Tenés que demostrar que sos buena autora, no una nena abusada”, le dijo un gran sello español. Y se fue
El primer volumen de La sombra de la cucaracha —cuyo título original argentino, El golpe de la cucaracha, proviene de la expresión francesa le coup de cafard, que alude a tener una depresión profunda— termina con Lucía imaginando que trepa a una montaña y, escoltada por los ratones, levanta su espada que refulge bajo las estrellas. Sin embargo, lo que sigue a eso no es refulgente.
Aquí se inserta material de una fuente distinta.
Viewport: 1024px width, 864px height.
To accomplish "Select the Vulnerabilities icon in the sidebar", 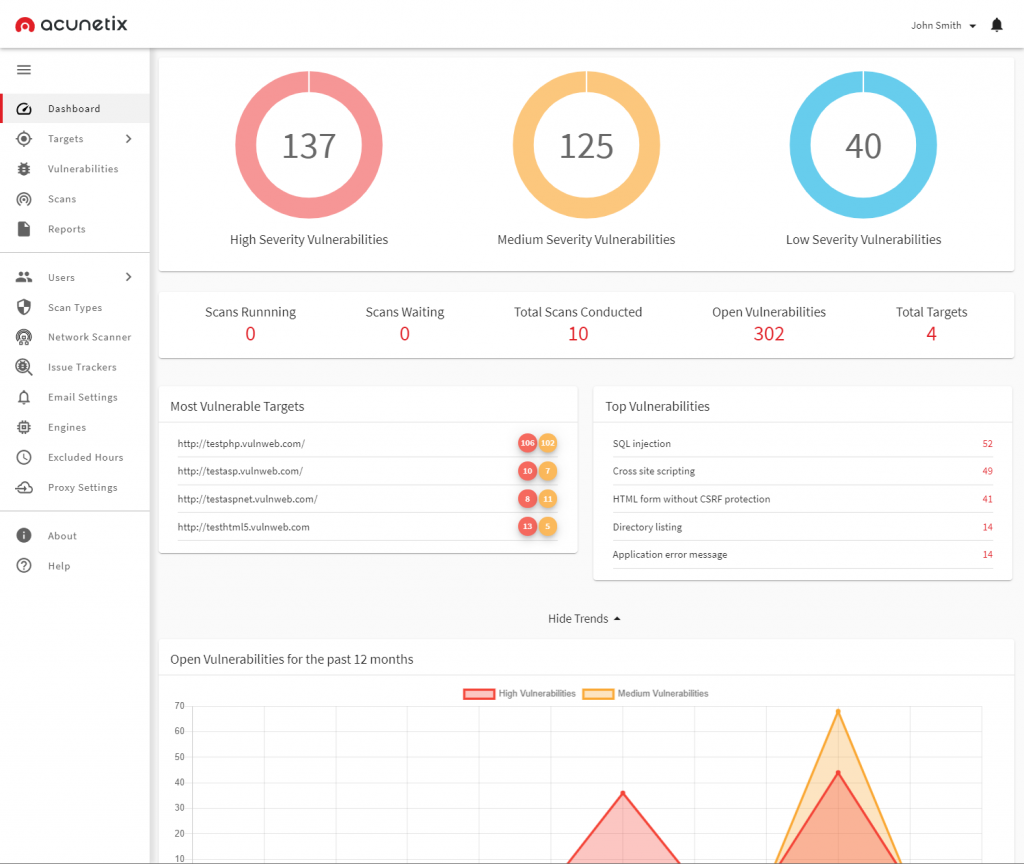I will (x=23, y=168).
—A veces me da un poco de miedo que falten tres libros más. Pero creo que lo peor ya pasó, porque ahora el personaje de Lucía crece y cada vez es más capaz de defenderse. En un momento, mi vieja empezó a buscarme. Tuve que aceptar que yo quería tener una relación con ella. Le hice prometer que no va a leer los libros, pero le dije que si íbamos a tener una relación tenía que saber que yo iba a escribir cuatro libros y que en todos iba a hablar mal de ella. Y lo aceptó. Fue terrible en muchísimas cosas, pero también me moría de ganas de decirle: “Che, aprendí a hacer milanesas”. Yo hago una diferencia entre madre-padre-progenitor-progenitora. Por mucho tiempo ambos fueron mis progenitores. Si bien ahora llamo a mi progenitora “madre”, realmente continúa siendo mi progenitora. Pasaron demasiadas cosas para que pueda tomar el lugar de madre. Pero ahora es una progenitora que tiene para ofrecer cosas buenas. Nos llevamos bien, y puedo decir que hay cariño. Eso es mejor que nada. Por mi progenitor siento… repulsión. Asco.
—¿Sabés algo de él?
—Vive en un refugio para gente de la calle. Se endeudó, quedó en la calle.
—¿Cómo sabés que vive en un refugio?
—Porque cuando fue a declarar por un juicio que quería hacernos, tenía domicilio en un refugio.
—¿Qué juicio?
—Nos quiso hacer una denuncia por abandono de persona a mi hermano y a mí.
En la Argentina, los ejemplares de La sombra de la cucaracha que se ofrecieron en preventa se entregaban con un fanzine que incluía una serie de autorretratos de Fernández. En la contratapa llevaba esta inscripción: “Para mí, el autorretrato es una terapia de desahogo. No está en mis planes dejarme ahogar”.
—¿Por qué la nena de la historieta se llama Lucía?
—Para poner un poquito de distancia —responde rápido.
E inmediatamente después:
—Lucía es mi nombre. Me llamo Cecilia Lucía. Pero ya nadie me llama así.
De lo cual se desprende que así la llamaban.
‘La sombra de la cucaracha. En la casa hay fantasmas’. Gato Fernández. Astiberri, 2022. 104 páginas. 14 euros. Se publica el 26 de mayo.